Di passo in passo questa linea evolutiva ha portato a processi mentali sempre più elaborati e funzionali come l’interiorizzazione delle conoscenze, il ragionamento e la capacità deduttiva. Non solo, ma aver sviluppato la consapevolezza che esisteva un punto di vista diverso dal nostro può essere considerata l’origine dell’empatia.

A fronte di questa constatazione viene naturale porsi la domanda se il sostanziale cambio nelle abitudini nella lettura che si sta rapidamente diffondendo possa avere un’incidenza su questo processo. Sempre più le persone si affidano per la lettura a strumenti nuovi, quali iPad o smartphone; sempre più le persone passano il tempo a vedere video o a intrattenersi con i videogiochi.

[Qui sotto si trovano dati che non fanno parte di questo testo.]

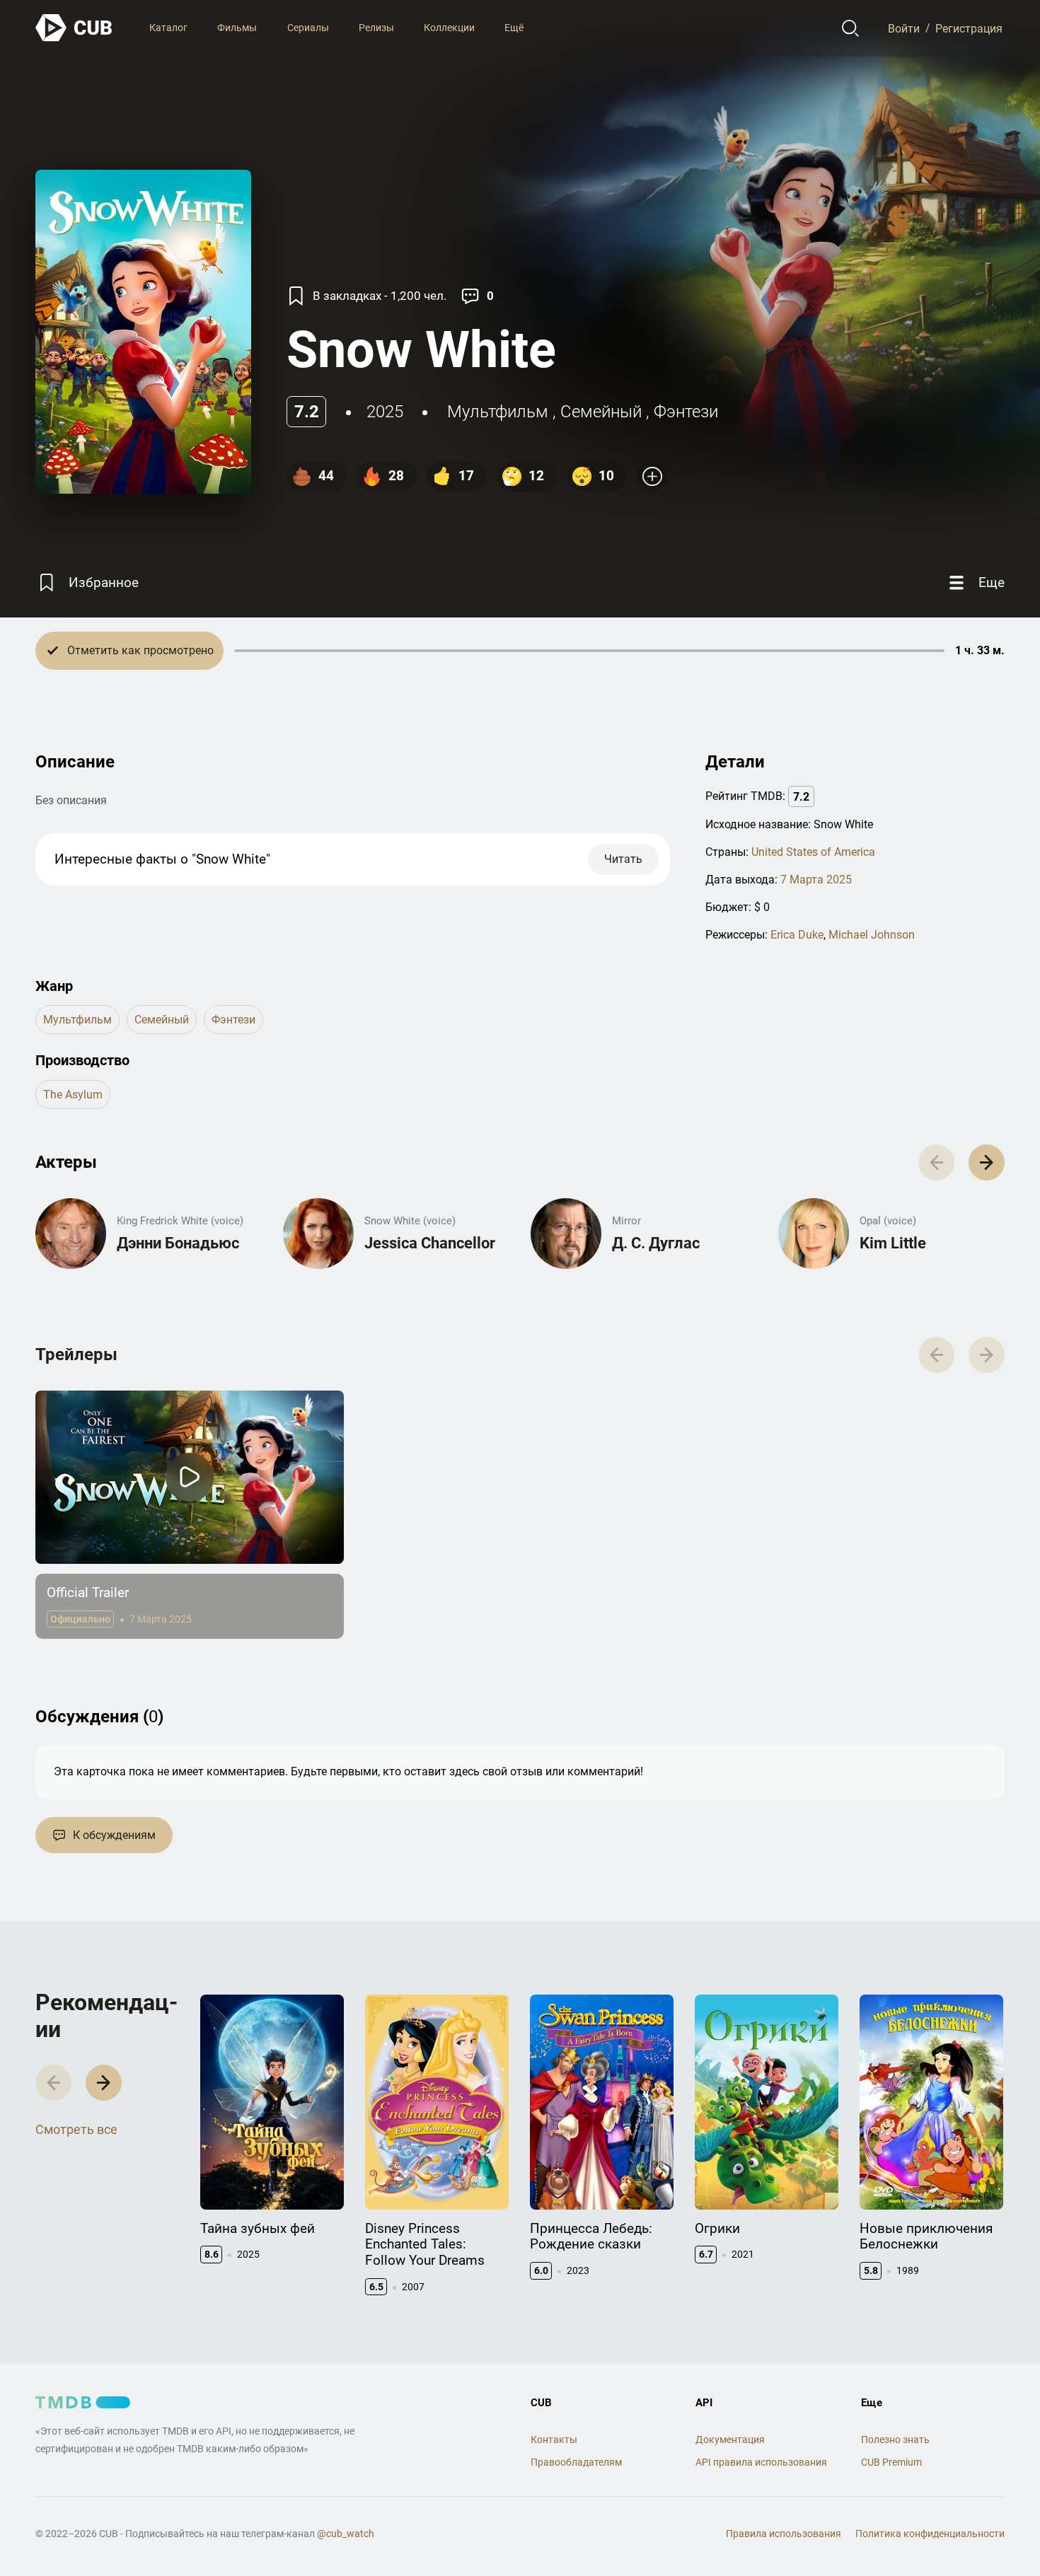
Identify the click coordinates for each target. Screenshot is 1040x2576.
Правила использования (783, 2533)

La prima sostanziale differenza tra un testo scritto e un testo digitale consiste nella sempre più diffusa impazienza nell’affrontare testi lunghi, difficili e densi di significato: una sorta di impazienza cognitiva. Questo sembra accompagnassi a una riduzione nella capacità di comprendere la complessità del pensiero legato a testi impegnativi come molti risultati dei test invalsi sembrano dimostrare. In effetti sta modificandosi la stessa modalità con la quale si affrontano i testi sempre più con la tendenza a scorrerli piuttosto che a leggerli. Operando in questo modo il nostro cervello riduce il tempo dedicato ai processi di lettura profonda, non riuscendo più a cogliere la complessità degli stessi, ma anche i sentimenti espressi dagli altri, la stessa bellezza. In sostanza si rischia di arrivare sempre più a un processo di adesione al testo semplificato piuttosto che alla formulazione di un pensiero autonomo.

Un ulteriore effetto dell’utilizzo di questi nuovi strumenti di lettura lo troviamo nella riduzione del tempo dedicato a tornare sulle cose lette, e a riesaminarle; una modalità efficace per verificare e valutare la propria comprensione del testo stesso. Possiamo dire che la lettura sostanzialmente digitale alla quale ci stiamo affidando rischia di creare una sorta di danno collaterale per il quale le informazioni divengono sempre meno controllate e analizzate da ogni singola persona. Occorre prestare attenzione al peso di questi processi perché nel tempo, specialmente pensando alle nuove generazioni, si rischia di ridurre alcune capacità fondamentali.

D’altra parte, sarebbe un grave errore fermare questa innovazione per cui occorre pensare a una sorta di cervello bi-alfabetizzato, capace di forme di pensiero profonde abbinando i mezzi digitali a quelli tradizionali. Questo anche per garantire un aspetto fondamentale della democrazia ovvero la capacità di assumere e di considerare come naturali la presenza di punti di vista diversi dal nostro.